Я попятилась, когда Мейсон двинулся ко мне, и прижалась к оконному стеклу. Обхватила голову руками, не желая ничего слушать.
– Тебе все-таки придется меня послушать!
В его голосе звучала боль, и это меня поразило.
– Нельзя войти в жизнь других людей, а потом выйти из нее как ни в чем не бывало. Ты не можешь перевернуть чужую жизнь и так просто исчезнуть. Не можешь!
И снова эта его боль – резкая, едкая, как яд, которая при звуке моего имени изливалась из его темных глаз.
– Я сказал ей все это, потому что она хотела это от меня услышать. Она хотела отомстить мне через тебя, поэтому мне пришлось убедить ее, что мне на тебя плевать. Ты тогда только что прошла через ад, и я хотел… – Мейсон стиснул челюсти и отстранился от меня, как будто заставляя себя произнести следующие слова: – Я хотел тебя защитить.
Я смотрела на него с комом в горле, сердце трепетало. И моя душа вздрогнула, когда он сказал:
– Отец не посылал меня к тебе. Я приехал сам, потому что хочу, чтобы ты вернулась.
– Я никогда не была тебе нужна, – тихо выдохнула я.
Мейсон измученно покачал головой и встал рядом со мной у окна. Он прислонился лбом к стеклу, и я показалась сама себе очень маленькой, глядя на него снизу вверх.
– Теперь ты мне нужна… – прошептал он, глядя мне в глаза.
Прошептал так, будто хотел удержать меня при себе, будто большего и не просил – без гордости, без иронии, не притворяясь, что мы не любим друг друга до смерти.
Больше не убегая, а оставаясь самими собой, просто нами, несовершенными и немного неправильными, но настоящими.
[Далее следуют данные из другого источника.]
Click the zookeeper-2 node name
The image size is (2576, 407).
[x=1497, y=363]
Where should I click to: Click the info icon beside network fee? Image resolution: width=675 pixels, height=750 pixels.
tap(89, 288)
Мои глаза задержались на обнаженных плечах Мейсона, потом скользнули к его лицу. Я выдержала его взгляд, а он взял меня за запястье, осторожно вынул из моей руки ружье и прислонил его к стене.
Затем Мейсон потянул за липучку на моей перчатке. Я смотрела на него, когда он медленно ее снял, освободив мою белую ладонь. Он посмотрел на нее из-под ресниц, а затем сделал то же самое с другой рукой.
Я сняла с себя доспехи. Все до единого – без злости и напряжения.
И когда я наконец снова подняла лицо, то поняла, что никогда не чувствовала себя более обнаженной, даже когда надела атласное платье, подаренное соседкой. Даже когда он увидел меня в ванне, прикрытую одной только пеной.
Он сжимал мои руки, и в его глазах я прочитала свои слова: «Я никогда не была тебе нужна».
– Ты мне нужна, – сказал он серьезным голосом. – Нужна с тех пор, как на пляже я увидел тебя на песке, жадно хватающую воздух; с тех пор как заметил, что ты часто смотришь на небо и ищешь звезды, даже зная, что в городе их не видно; с тех пор как полюбил смотреть, как ты рисуешь, а потом улыбаешься, потому что такая редкая улыбка, как твоя, светит лишь немногим; с тех пор как ты впервые мне помогла, а я не смог сказать тебе спасибо. Ты мне нужна.
Мейсон положил мои руки себе на грудь. Жар от напряженных грудных мышц разлился по моим венам. Дрожь пробежала по пальцам, но он крепко держал их, прижимая к коже. Я чувствовала его сердце и слышала, как оно бьется.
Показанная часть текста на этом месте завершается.